(12) From Bill Fleckenstein today, and I wet myself:
Prop Wash Versus "Bretton Woods III"03-08-2022 The upside carnage and chaos unleashed across the base metals and strategic metals caught up with the precious metals today, as they erupted early on (more about that below). The difficult thing now when it comes to the precious metals is trying to determine how much of the price action is a function of the fact that we're probably moving to a new sort of monetary regime, and how much is the prop wash from the commodity dealer community (of all flavors) and associated margin calls.
That's of course impossible to guess at, but my response was to trim a little from some of my larger positions "just in case." My hunch is that these will be bad sales, but I just don't know. If they turn out to be good sales, I will look to replace what I've sold. In any case, no one should take this the wrong way. I never disclose the size of my positions or my overall exposure because I don't want others to copy me, but I have been very aggressive and I'm just lightening up a touch.
Third Time's the Charm? In terms of the potential new monetary order that I mentioned, I don't mean something official like "Bretton Woods III," although that is a term I've seen thrown around by certain thoughtful people who have come to this conclusion from various different angles. (There are a lot of conspiracy theorists who have reached this conclusion as well, but they don't really count.) Zoltan Pozsar, the strategist for Credit Suisse, said it pretty well in a recent note on this topic with the very headline, "Bretton Woods III."

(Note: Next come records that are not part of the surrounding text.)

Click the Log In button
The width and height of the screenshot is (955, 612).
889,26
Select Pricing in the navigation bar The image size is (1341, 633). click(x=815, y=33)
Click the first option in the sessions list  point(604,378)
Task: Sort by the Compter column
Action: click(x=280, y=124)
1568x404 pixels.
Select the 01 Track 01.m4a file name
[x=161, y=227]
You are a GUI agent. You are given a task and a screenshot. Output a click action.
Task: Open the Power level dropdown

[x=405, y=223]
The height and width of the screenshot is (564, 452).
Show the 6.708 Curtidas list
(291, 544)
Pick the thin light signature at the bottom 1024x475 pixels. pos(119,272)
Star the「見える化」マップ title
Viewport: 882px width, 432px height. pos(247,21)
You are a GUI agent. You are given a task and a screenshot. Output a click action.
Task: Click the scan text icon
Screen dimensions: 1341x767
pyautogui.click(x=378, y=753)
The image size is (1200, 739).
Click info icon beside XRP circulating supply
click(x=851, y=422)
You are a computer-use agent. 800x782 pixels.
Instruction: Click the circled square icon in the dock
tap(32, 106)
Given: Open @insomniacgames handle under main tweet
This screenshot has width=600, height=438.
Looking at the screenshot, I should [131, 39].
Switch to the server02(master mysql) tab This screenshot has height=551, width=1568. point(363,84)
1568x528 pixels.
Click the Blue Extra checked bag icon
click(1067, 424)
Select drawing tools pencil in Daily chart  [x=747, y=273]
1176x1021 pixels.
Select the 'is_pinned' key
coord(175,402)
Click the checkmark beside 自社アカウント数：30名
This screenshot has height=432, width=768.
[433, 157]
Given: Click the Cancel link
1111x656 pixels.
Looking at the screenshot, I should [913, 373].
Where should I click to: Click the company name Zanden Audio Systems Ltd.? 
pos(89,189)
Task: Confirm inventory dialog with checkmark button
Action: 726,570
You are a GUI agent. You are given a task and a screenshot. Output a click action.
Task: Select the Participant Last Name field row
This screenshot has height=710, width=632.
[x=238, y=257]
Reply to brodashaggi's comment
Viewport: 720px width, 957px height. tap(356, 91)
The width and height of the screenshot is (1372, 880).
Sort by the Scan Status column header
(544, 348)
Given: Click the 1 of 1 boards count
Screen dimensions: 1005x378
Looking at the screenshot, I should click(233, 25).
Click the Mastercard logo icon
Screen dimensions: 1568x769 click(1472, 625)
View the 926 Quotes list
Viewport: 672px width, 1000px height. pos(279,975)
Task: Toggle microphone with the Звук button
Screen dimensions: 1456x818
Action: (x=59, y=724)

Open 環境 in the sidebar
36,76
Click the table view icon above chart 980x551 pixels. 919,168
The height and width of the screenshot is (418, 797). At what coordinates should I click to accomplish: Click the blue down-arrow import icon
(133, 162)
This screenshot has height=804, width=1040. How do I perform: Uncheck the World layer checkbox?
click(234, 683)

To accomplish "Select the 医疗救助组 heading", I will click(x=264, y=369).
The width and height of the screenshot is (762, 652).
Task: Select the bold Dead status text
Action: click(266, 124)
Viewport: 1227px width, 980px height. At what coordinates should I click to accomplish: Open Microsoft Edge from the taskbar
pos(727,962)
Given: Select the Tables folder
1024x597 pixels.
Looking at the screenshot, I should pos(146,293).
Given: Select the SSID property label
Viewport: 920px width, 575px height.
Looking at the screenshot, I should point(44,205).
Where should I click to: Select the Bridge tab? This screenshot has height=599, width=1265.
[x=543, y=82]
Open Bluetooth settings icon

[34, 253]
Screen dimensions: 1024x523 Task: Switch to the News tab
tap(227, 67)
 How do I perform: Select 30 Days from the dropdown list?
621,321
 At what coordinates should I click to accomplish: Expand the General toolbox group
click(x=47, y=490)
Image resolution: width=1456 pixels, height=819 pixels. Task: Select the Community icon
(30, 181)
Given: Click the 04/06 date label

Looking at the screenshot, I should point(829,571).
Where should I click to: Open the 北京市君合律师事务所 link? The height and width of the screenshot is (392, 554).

Pozsar compares this to the 1973 OPEC supply shock (he calls it the 2022 Russia supply shock), but this one isn't being driven by the supplier, it's being driven by the consumer. He notes that, "[Perversely,] the aggressor in the geopolitical arena is being punished by sanctions, and the sanctions-driven commodity price moves threaten financial stability in the West. Is there enough collateral for margin? Is there enough credit for margin? What happens to commodity futures exchanges if players fail?"
The Great Unraveling I don't have a link to this because somebody sent me the full text itself, and it appears to be Credit Suisse proprietary content (you can find screenshots of it on Twitter), but he goes into more detail and articulates why he thinks what he does. However, the important part is his conclusion:
"This crisis is not like anything we've seen since President Nixon took the U.S. dollar off gold in 1971 -- the end of the era of commodity-based money. When this crisis (and war) is over, the U.S. dollar should be much weaker and, on the flip side, the renminbi much stronger, backed by a basket of commodities. From the Bretton Woods era backed by gold bullion to Bretton Woods II backed by inside money (Treasuries with un-hedgeable confiscation risks), to Bretton Woods III backed by outside money (gold bullion and other commodities).
"After this war is over, 'money' will never be the same again…and Bitcoin (if it still exists then) will probably benefit from all this."
Turning to the action, the equity market was about flat through midday after being a bit higher and a bit lower overnight. In the afternoon, it surged higher, then backed off, then rallied again. The net of the day's absolutely wild volatility was the small losses that you see in the box scores.
Away from stocks, green paper was a little lower, fixed income was aggressively weaker all across the curve, and commodities were all over the place.
"One of These Mornings, the Chain is Gonna Break" Nickel traded up to $100,000 a ton and across the commodity spectrum there was aggressive buying and selling. Just as my friend Joe mentioned last week, the bigger shortage problem appears to be base metals and rare earths rather than food, although food is going to be plenty expensive, but there were massive disruptions across the sector. It perversely turns out that Russia not only supplies tons of grain, but also almost everything that the whole green energy build requires. You basically couldn't have created a bigger disaster for physical goods if you had specifically set out to do so.
In any case, for the metals, after having been up almost 5%, silver closed with a gain of 3%, while gold closed 2.5% higher after a nearly 3.5% pop early on. The miners were very strong early before they backed off and closed mixed in very lumpy fashion on big volume.